Task statement:
Search the data below, and report every line in which "column" occurs.

(Stored data entries)
------
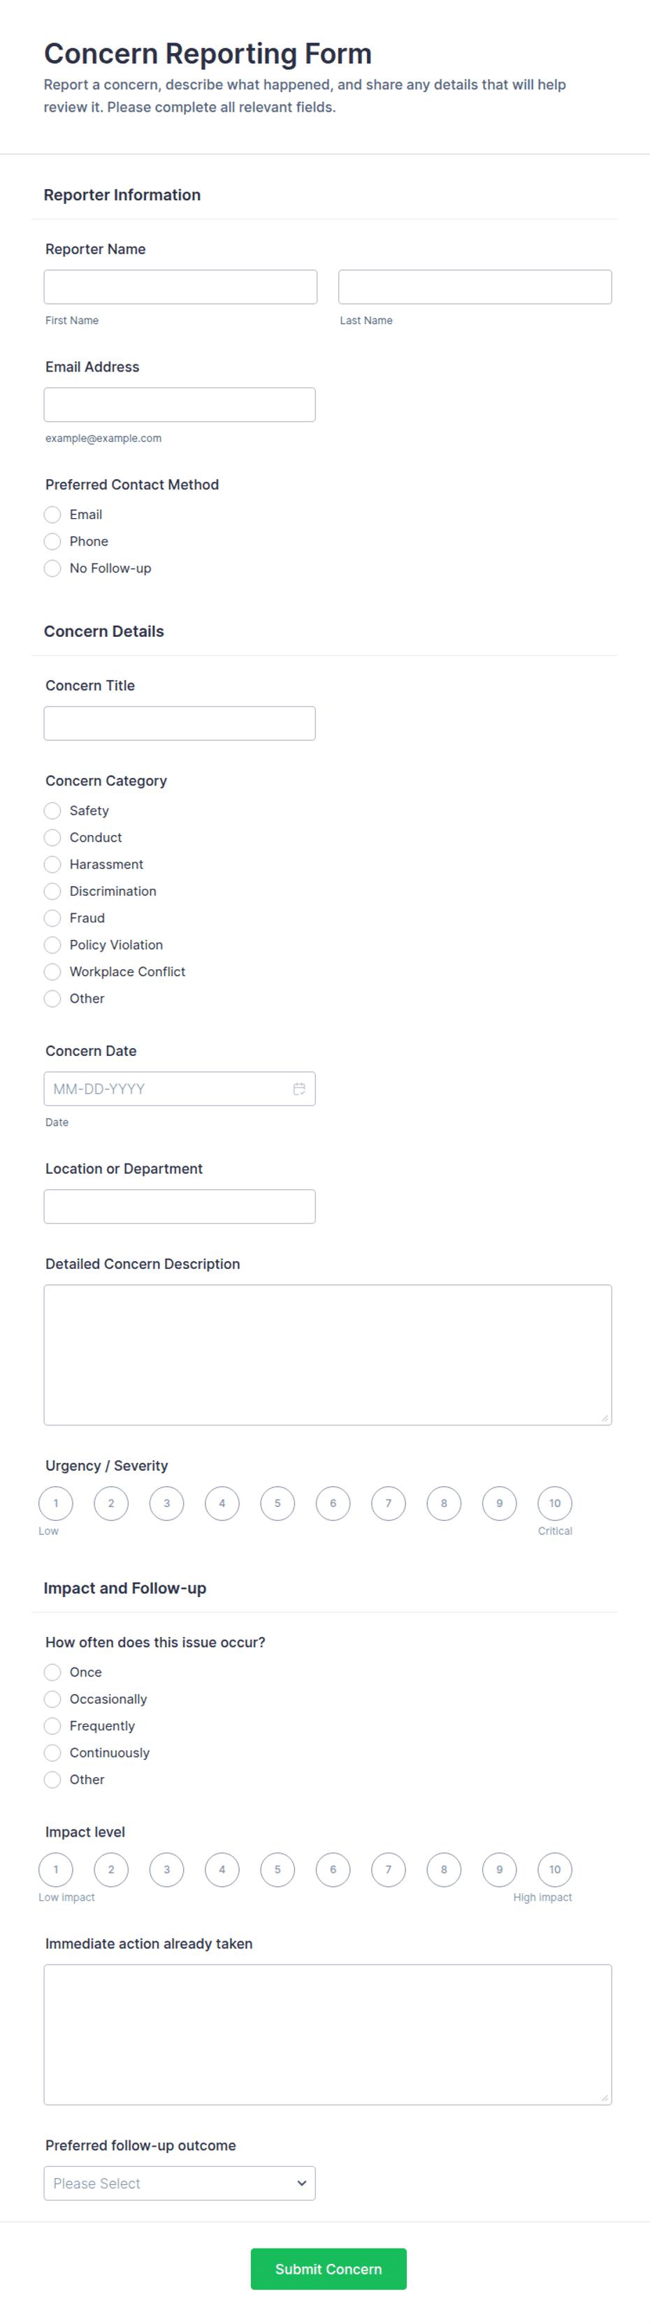Select the No Follow-up radio option

pos(52,568)

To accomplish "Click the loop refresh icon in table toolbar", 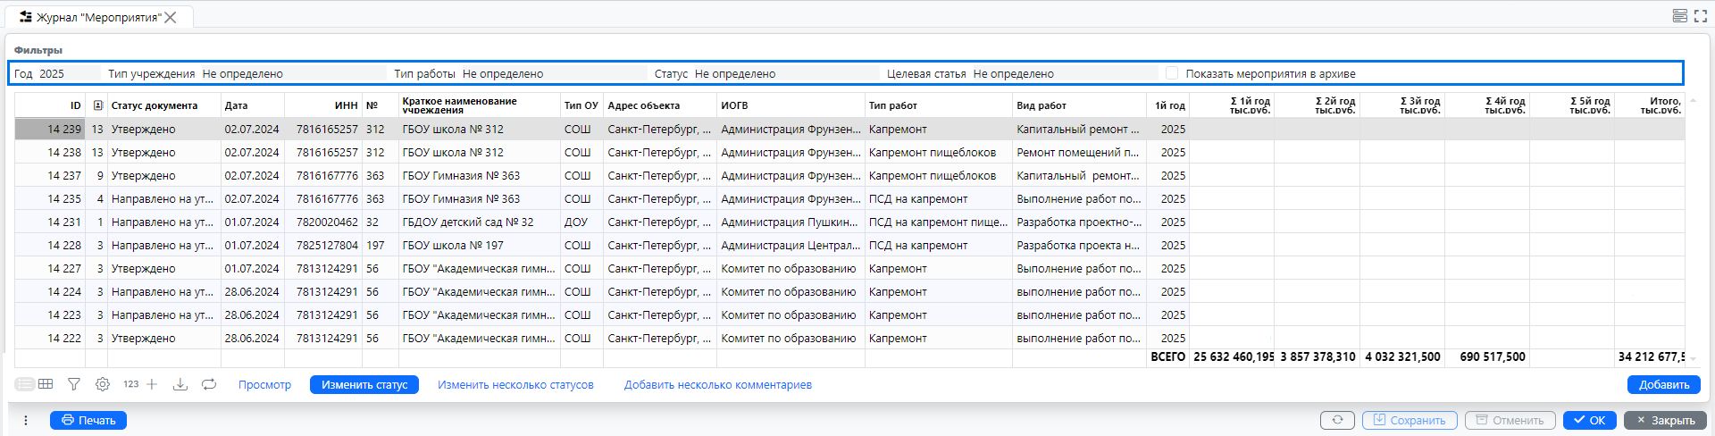I will pos(209,384).

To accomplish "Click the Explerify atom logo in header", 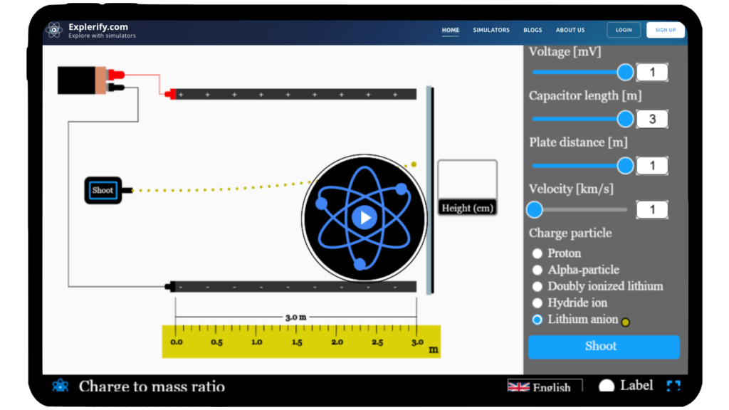I will click(54, 30).
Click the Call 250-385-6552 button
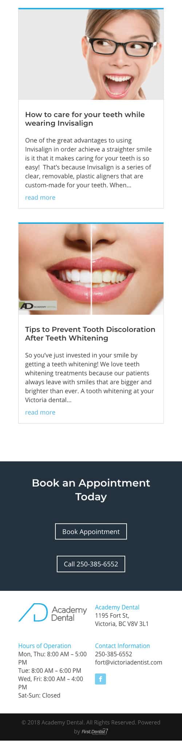 [x=91, y=564]
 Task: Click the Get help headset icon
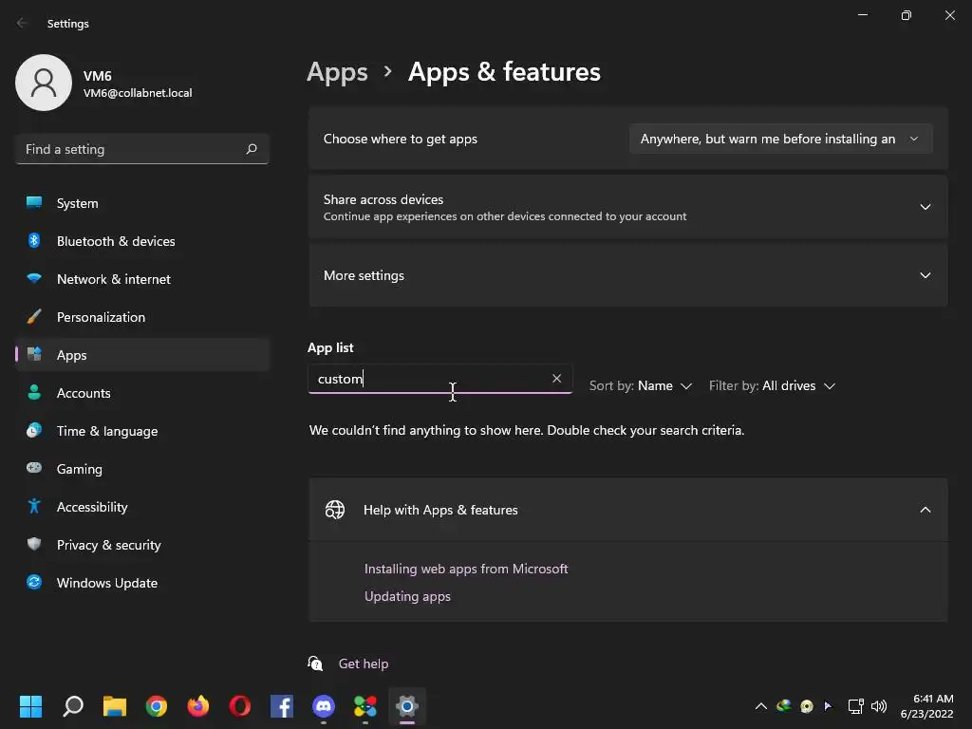316,664
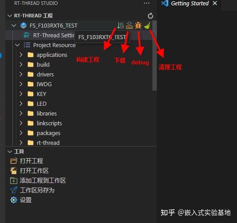
Task: Click the 打开工程 folder icon
Action: (x=14, y=161)
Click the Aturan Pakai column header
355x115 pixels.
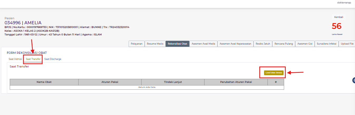click(110, 82)
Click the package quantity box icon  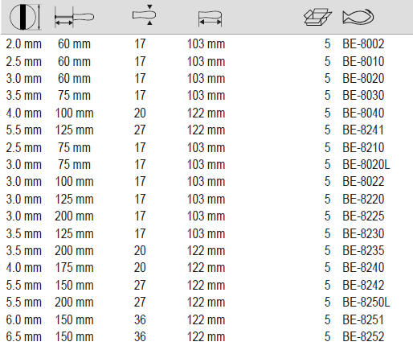[318, 17]
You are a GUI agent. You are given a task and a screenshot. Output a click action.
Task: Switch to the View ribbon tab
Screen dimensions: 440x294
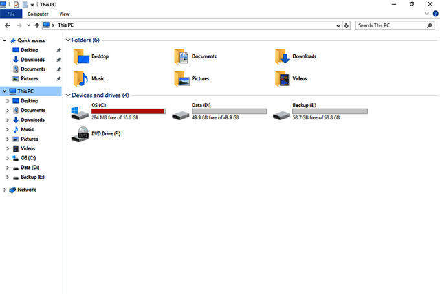click(x=64, y=13)

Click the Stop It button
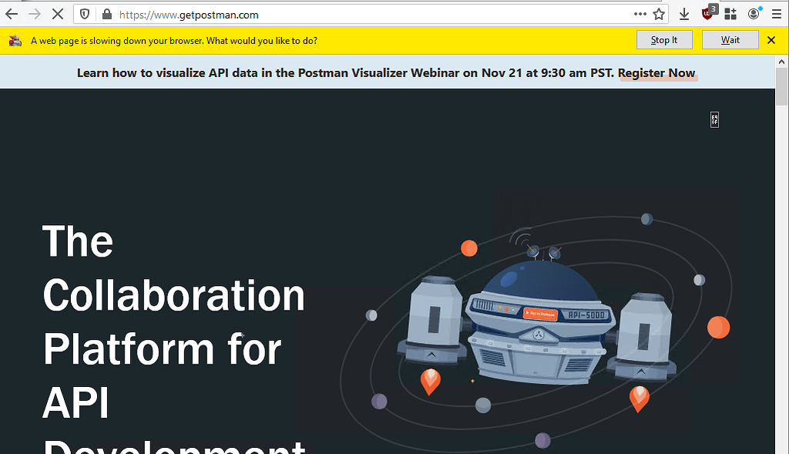coord(664,39)
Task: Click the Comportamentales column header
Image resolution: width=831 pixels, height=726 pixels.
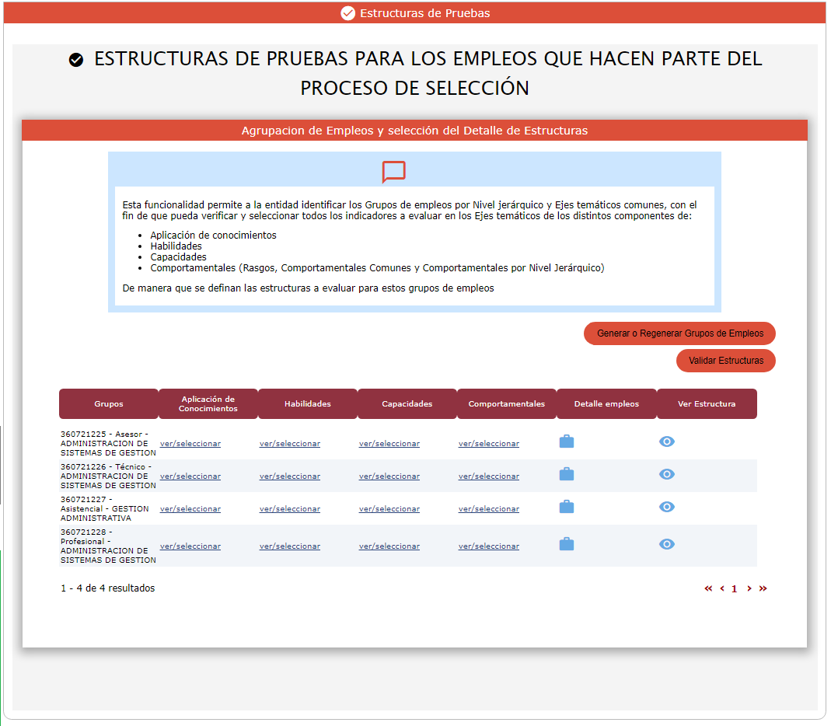Action: click(506, 404)
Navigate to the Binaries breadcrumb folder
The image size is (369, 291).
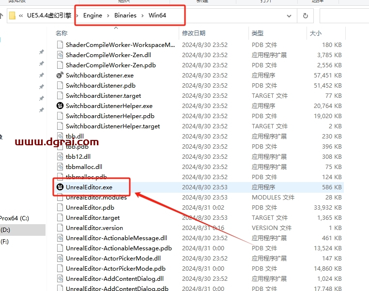point(125,15)
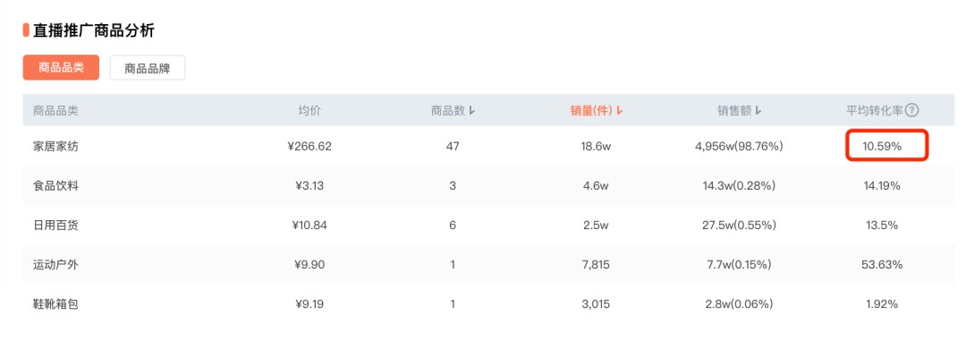Switch to the 商品品牌 tab
This screenshot has width=966, height=350.
point(148,68)
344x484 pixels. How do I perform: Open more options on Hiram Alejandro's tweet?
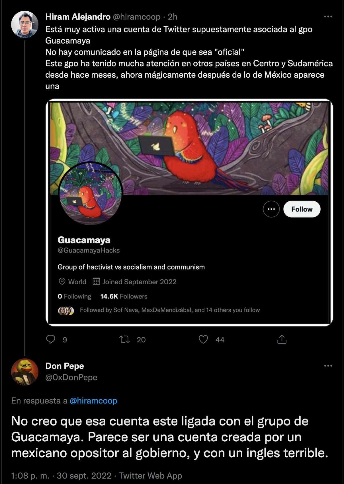tap(328, 17)
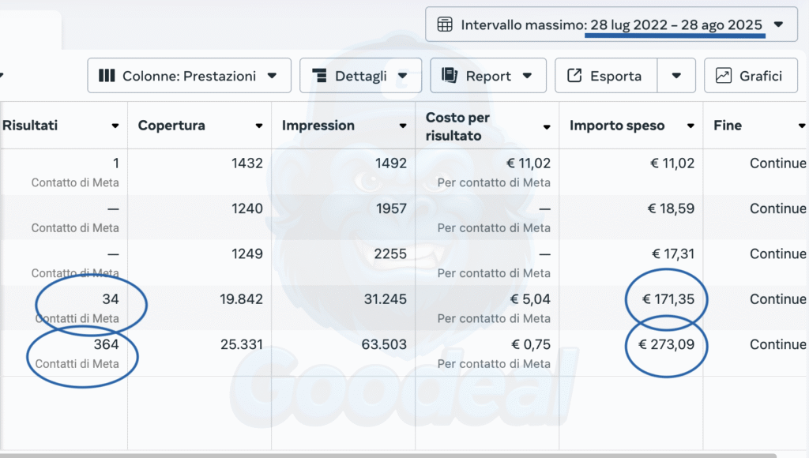Click the Esporta export arrow icon

pyautogui.click(x=575, y=76)

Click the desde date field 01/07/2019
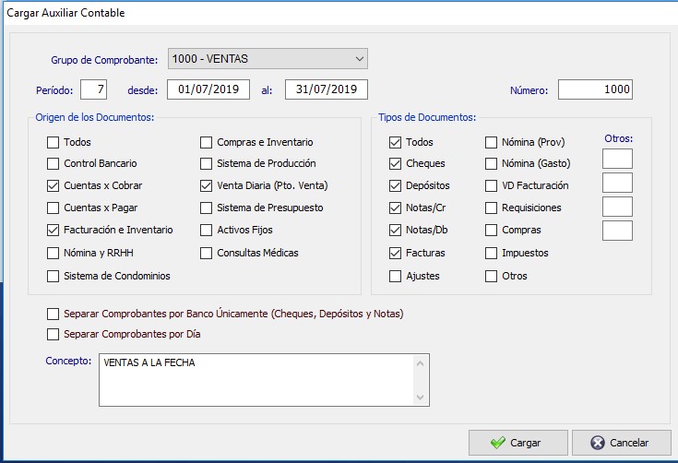[x=208, y=89]
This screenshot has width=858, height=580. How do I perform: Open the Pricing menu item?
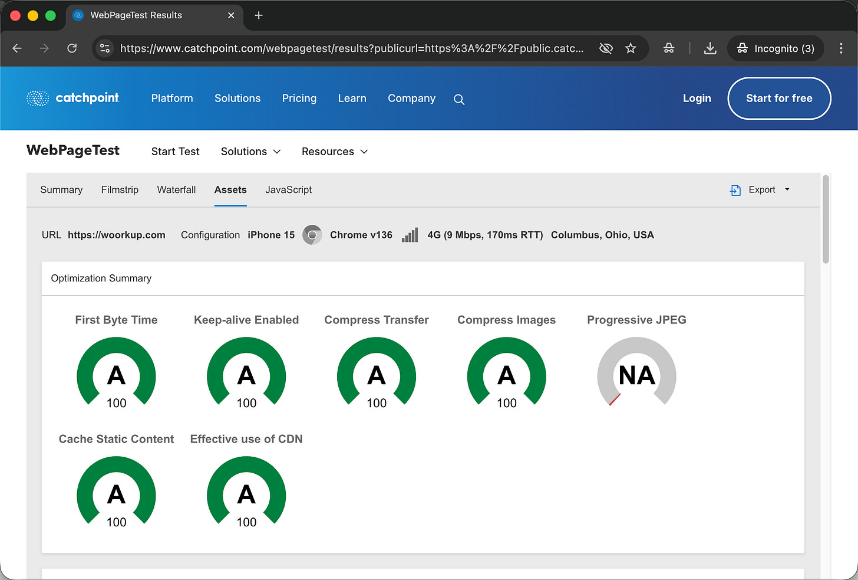point(299,99)
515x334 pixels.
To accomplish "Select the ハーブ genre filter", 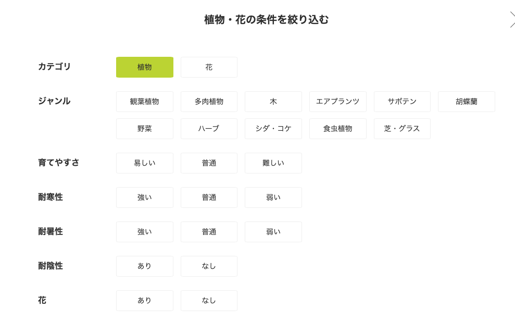I will pyautogui.click(x=209, y=129).
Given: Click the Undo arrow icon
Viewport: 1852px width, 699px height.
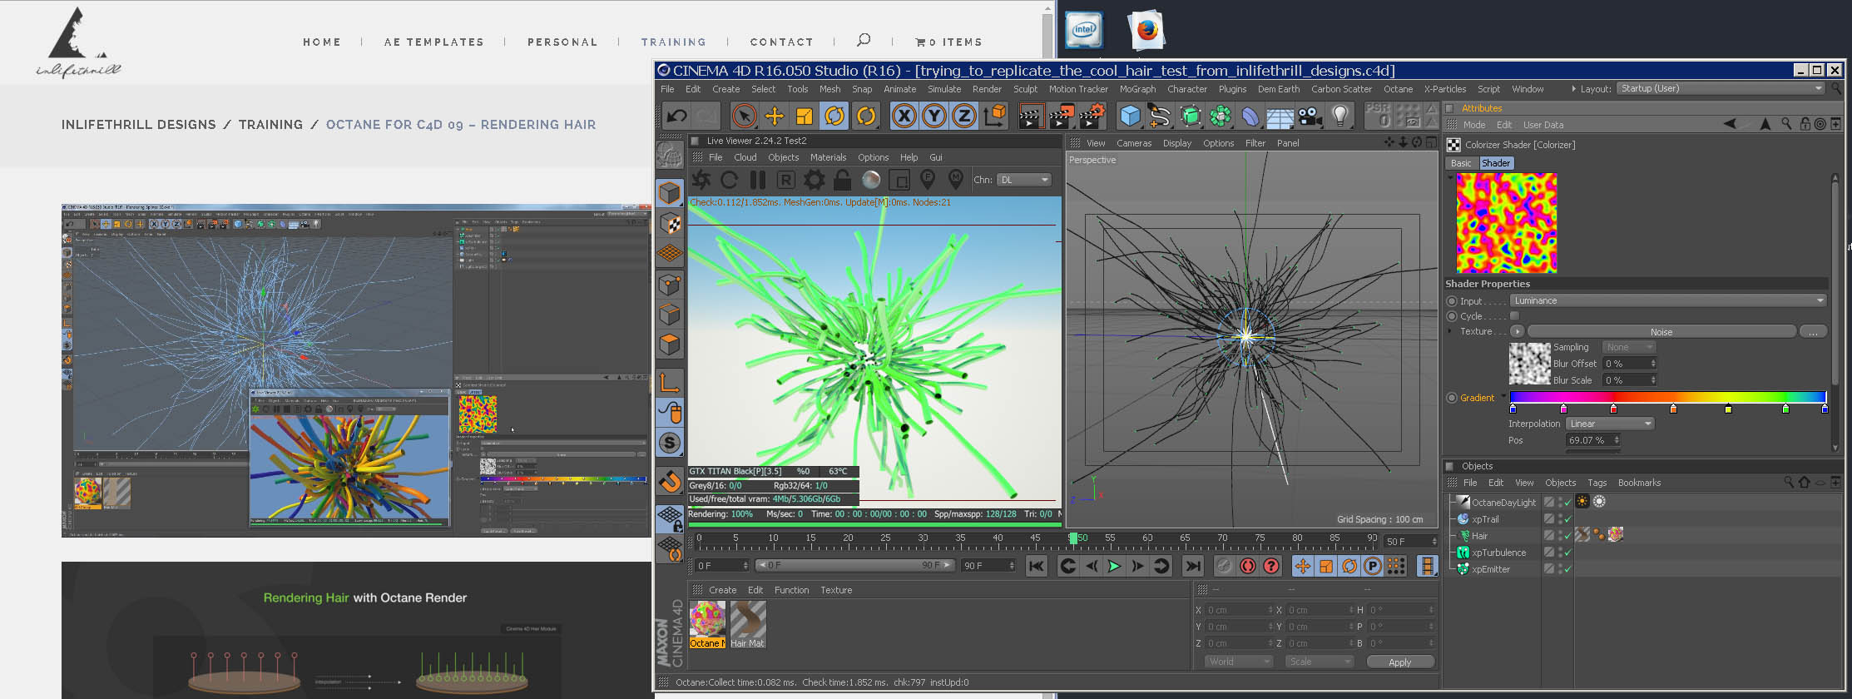Looking at the screenshot, I should (x=677, y=117).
------
Task result:
Click the Aturan Pakai column header
Task: Click the Comportamentales column header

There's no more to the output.